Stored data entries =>
★ ★ ★
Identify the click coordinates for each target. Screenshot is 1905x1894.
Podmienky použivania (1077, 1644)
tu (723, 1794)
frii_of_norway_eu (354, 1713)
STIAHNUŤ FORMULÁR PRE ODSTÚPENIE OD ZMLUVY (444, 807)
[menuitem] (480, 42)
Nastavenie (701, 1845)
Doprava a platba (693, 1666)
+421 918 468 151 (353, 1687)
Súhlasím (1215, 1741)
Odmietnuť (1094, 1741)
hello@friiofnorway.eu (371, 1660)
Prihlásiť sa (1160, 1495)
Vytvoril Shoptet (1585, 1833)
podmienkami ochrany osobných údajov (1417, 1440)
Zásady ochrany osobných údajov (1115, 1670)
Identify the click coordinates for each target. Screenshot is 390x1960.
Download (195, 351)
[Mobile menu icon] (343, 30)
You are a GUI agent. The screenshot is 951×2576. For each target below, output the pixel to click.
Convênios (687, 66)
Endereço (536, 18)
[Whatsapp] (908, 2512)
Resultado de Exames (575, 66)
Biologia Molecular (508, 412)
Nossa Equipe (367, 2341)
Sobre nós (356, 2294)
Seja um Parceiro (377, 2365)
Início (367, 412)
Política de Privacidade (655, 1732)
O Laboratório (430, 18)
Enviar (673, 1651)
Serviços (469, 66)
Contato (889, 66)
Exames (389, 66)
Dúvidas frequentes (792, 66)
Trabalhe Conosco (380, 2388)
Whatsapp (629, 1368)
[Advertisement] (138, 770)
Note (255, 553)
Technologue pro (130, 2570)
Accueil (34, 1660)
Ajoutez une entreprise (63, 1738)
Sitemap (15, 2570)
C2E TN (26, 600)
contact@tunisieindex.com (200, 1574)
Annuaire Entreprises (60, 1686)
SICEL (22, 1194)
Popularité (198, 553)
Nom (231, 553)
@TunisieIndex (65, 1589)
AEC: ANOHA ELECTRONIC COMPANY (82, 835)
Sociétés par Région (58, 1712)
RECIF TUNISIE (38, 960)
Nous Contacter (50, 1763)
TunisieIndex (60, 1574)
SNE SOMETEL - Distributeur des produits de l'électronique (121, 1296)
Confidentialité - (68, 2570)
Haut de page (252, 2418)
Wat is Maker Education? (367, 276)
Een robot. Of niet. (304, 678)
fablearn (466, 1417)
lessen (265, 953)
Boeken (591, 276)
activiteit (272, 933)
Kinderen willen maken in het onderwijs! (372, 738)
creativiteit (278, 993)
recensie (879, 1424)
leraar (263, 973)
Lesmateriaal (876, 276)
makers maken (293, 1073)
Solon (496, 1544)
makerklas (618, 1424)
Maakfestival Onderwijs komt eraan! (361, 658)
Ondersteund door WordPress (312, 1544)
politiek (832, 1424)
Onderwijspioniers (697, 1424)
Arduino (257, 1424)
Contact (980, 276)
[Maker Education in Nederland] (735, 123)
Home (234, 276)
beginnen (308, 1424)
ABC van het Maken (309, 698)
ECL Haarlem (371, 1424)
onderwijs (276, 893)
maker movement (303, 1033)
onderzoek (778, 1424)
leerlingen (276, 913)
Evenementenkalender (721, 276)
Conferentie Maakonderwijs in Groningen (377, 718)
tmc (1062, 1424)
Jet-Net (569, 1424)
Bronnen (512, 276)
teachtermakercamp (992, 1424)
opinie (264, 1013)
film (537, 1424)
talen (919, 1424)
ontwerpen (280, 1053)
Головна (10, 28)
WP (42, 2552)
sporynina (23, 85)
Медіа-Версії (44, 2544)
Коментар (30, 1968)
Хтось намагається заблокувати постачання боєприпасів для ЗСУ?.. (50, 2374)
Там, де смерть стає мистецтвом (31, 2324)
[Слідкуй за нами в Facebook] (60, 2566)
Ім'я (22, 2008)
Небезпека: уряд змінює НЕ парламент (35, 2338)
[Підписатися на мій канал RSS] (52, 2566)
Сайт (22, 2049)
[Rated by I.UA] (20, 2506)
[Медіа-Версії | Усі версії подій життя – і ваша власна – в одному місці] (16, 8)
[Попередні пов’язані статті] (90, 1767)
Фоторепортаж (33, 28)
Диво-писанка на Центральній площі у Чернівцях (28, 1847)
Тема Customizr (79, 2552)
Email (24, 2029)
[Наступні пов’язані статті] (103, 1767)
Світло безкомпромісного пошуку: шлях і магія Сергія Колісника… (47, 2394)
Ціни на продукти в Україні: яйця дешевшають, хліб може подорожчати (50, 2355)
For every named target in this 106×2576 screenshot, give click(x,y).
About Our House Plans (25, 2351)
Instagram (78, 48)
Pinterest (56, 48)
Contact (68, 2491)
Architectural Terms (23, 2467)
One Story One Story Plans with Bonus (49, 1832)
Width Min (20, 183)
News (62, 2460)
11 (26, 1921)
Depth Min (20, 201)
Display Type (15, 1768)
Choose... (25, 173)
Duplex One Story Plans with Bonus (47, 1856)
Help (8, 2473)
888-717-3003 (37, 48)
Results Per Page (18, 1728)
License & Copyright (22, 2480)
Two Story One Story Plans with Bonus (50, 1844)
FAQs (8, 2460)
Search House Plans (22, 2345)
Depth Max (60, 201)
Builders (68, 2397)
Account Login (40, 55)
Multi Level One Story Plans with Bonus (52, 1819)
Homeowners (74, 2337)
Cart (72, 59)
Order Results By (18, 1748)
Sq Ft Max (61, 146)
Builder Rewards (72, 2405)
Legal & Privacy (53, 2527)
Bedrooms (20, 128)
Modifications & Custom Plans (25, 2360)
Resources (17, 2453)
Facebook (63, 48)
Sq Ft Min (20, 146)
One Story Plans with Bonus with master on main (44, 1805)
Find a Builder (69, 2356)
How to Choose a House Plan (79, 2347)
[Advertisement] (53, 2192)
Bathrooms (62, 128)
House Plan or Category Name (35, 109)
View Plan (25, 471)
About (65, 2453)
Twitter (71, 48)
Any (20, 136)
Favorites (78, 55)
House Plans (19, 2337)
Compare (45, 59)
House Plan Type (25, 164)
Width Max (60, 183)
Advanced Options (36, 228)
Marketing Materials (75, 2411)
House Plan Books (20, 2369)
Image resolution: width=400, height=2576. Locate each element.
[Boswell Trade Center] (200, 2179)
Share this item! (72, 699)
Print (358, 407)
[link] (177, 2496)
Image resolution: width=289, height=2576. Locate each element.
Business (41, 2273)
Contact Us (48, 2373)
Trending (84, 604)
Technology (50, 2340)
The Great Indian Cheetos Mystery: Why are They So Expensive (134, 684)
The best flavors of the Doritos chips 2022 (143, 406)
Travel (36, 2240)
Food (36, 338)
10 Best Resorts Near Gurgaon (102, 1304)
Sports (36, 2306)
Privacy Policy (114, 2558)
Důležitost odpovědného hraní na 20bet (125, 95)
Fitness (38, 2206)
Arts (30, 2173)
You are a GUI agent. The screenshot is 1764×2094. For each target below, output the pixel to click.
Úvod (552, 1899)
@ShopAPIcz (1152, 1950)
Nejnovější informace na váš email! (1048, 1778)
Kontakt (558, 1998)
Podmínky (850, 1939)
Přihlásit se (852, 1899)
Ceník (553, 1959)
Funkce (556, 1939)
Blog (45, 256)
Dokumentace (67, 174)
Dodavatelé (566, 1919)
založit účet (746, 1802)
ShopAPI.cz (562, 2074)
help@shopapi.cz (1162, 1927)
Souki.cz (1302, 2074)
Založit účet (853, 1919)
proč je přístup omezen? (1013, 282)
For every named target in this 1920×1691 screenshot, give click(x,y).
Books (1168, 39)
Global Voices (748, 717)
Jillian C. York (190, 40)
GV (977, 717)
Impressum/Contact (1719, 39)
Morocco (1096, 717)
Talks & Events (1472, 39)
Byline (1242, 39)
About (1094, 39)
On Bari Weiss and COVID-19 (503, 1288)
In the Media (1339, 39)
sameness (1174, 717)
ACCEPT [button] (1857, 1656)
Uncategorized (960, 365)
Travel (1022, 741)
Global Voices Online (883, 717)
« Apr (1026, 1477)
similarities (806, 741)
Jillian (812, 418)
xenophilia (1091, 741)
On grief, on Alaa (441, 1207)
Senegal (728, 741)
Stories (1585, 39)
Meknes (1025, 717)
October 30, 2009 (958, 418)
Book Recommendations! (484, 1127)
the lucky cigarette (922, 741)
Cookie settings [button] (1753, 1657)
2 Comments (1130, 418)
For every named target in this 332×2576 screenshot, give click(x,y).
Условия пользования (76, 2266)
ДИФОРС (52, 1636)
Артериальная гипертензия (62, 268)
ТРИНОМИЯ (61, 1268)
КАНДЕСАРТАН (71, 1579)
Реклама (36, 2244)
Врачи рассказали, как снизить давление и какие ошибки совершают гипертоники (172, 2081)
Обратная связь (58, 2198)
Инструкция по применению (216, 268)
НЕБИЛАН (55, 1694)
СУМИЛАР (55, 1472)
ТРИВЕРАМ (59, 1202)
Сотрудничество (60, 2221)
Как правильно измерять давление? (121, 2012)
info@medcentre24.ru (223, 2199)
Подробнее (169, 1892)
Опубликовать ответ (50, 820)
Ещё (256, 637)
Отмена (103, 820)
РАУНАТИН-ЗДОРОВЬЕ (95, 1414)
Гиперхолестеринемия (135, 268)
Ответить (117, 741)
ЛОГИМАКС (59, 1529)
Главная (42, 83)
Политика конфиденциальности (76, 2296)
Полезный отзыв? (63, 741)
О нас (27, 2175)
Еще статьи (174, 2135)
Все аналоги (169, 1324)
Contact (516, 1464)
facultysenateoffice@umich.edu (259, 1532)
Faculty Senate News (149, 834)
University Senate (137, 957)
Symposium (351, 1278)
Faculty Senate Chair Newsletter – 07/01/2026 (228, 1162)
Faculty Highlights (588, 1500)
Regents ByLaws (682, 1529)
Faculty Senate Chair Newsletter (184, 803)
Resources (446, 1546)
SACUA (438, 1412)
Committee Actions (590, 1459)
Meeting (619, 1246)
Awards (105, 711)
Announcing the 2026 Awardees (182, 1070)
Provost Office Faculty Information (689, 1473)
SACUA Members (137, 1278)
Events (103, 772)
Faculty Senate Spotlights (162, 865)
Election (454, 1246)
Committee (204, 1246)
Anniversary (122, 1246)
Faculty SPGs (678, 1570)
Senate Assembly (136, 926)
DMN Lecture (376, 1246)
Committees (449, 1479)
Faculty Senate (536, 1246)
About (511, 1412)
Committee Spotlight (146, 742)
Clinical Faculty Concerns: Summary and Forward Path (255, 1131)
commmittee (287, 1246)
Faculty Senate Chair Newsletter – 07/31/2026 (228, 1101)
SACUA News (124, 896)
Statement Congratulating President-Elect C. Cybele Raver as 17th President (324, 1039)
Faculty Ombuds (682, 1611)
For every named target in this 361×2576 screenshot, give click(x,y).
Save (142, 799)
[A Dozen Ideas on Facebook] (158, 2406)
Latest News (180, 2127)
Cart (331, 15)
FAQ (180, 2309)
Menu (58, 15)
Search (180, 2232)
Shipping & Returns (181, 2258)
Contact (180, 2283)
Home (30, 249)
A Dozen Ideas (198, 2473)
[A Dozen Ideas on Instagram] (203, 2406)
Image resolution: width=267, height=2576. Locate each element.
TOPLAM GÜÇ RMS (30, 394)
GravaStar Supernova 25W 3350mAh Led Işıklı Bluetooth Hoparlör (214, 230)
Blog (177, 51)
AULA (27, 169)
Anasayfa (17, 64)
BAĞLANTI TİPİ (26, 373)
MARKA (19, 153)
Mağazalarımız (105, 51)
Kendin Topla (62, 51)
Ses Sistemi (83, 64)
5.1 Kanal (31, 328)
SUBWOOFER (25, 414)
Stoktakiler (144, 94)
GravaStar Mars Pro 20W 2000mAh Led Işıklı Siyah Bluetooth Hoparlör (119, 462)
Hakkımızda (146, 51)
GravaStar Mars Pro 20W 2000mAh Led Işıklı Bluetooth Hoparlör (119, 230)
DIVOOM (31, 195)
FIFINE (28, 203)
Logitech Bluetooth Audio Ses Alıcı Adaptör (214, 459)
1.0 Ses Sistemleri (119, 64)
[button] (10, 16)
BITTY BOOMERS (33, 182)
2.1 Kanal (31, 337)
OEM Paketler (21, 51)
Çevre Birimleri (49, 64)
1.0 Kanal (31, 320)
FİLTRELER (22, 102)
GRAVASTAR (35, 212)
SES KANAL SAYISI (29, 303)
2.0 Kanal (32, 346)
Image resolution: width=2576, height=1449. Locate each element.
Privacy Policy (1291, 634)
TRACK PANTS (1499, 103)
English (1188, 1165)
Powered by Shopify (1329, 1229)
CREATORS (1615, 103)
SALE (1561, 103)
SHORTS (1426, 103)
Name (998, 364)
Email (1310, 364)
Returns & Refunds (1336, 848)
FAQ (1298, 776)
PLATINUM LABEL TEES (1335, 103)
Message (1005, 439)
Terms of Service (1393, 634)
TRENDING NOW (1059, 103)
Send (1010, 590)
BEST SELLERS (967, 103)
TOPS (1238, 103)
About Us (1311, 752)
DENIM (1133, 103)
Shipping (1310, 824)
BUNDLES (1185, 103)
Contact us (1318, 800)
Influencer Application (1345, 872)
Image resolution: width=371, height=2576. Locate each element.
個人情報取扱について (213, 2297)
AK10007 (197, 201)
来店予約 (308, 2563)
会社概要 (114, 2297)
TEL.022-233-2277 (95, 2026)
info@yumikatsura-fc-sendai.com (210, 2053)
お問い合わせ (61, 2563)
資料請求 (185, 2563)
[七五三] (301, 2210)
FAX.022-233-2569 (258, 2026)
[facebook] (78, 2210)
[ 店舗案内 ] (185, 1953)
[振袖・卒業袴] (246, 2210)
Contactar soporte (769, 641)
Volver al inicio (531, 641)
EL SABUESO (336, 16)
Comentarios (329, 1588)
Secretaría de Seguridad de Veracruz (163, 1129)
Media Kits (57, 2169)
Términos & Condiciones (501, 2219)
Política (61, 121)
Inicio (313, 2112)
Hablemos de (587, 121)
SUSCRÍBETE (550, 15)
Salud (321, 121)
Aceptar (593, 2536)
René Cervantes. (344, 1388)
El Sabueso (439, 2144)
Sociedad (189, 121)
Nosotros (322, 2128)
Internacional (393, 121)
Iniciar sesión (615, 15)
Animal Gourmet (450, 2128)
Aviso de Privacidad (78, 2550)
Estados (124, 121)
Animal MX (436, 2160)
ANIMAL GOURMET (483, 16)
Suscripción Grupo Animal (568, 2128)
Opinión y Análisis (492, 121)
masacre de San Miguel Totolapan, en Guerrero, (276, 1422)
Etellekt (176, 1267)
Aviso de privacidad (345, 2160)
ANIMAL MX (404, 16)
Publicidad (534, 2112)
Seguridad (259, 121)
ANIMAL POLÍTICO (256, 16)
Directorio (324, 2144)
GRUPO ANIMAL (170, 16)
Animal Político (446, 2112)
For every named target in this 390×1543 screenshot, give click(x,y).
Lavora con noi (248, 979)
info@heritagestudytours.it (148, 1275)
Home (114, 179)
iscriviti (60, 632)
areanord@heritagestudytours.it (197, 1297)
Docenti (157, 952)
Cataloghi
★ ★ ★
BRIEF => Repeat exactly the lines above from the one with "Powered by Shopify (1329, 1229)" up to and including the one with "BEST SELLERS (967, 103)". No other line belongs in the reply.

YOUR SOLUTION =>
Powered by Shopify (1329, 1229)
CREATORS (1615, 103)
SALE (1561, 103)
SHORTS (1426, 103)
Name (998, 364)
Email (1310, 364)
Returns & Refunds (1336, 848)
FAQ (1298, 776)
PLATINUM LABEL TEES (1335, 103)
Message (1005, 439)
Terms of Service (1393, 634)
TRENDING NOW (1059, 103)
Send (1010, 590)
BEST SELLERS (967, 103)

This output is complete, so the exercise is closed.